| SOURCE EXTRACT |

--

I believe you should instantiate the data from Facet. For the idea behind the Facet is to have a "status" of that information. As an extra, but not as a immutable. So if you change it, the status should be changed too. Or in that case, deleted. if you want to keep or refresh the Facet you should control this in the application as if it were a pipe.
That's my two cents.
This is more complicated than I expected. My advice would be to fetch the facets first before upserting for now. Implementing this properly will take some time.
So, if we have round brackets, then merge. If no round brackets, delete facets.
Is this likely to be implemented base don @manishrjain 's suggestion above?
We'll definitely work on this, no exact timeline yet.
I think an "append" operation should solve the case. Perhaps in cases of KV overwriting we should have an alert preventing the mutation. Or maybe just overwrite it.
Who self-assign? @srfrog , @codexnull , @gitlw , @mangalaman93, @martinmr ?
Has there been any decision on this?
Some updates?????

--

| SUPPLIED DATA |

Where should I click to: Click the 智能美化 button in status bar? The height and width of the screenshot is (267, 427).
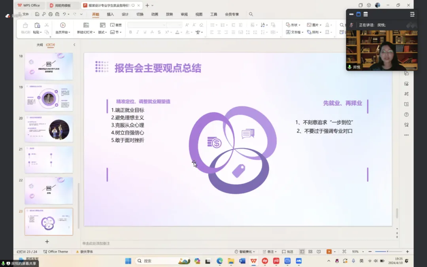pyautogui.click(x=245, y=252)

--

| GIVEN EXERCISE 1 |
In the facets thread, replace "round brackets" with "parentheses" in the passage between "I believe you" and "brackets, delete facets.", inclusive, and give that passage.
| GIVEN EXERCISE 2 |
What does the facets thread advise doing before upserting for now?
The data are separate material, apart from the facets thread.

| FINISHED ANSWER 1 |
I believe you should instantiate the data from Facet. For the idea behind the Facet is to have a "status" of that information. As an extra, but not as a immutable. So if you change it, the status should be changed too. Or in that case, deleted. if you want to keep or refresh the Facet you should control this in the application as if it were a pipe.
That's my two cents.
This is more complicated than I expected. My advice would be to fetch the facets first before upserting for now. Implementing this properly will take some time.
So, if we have parentheses, then merge. If no parentheses, delete facets.

| FINISHED ANSWER 2 |
Fetching the facets first.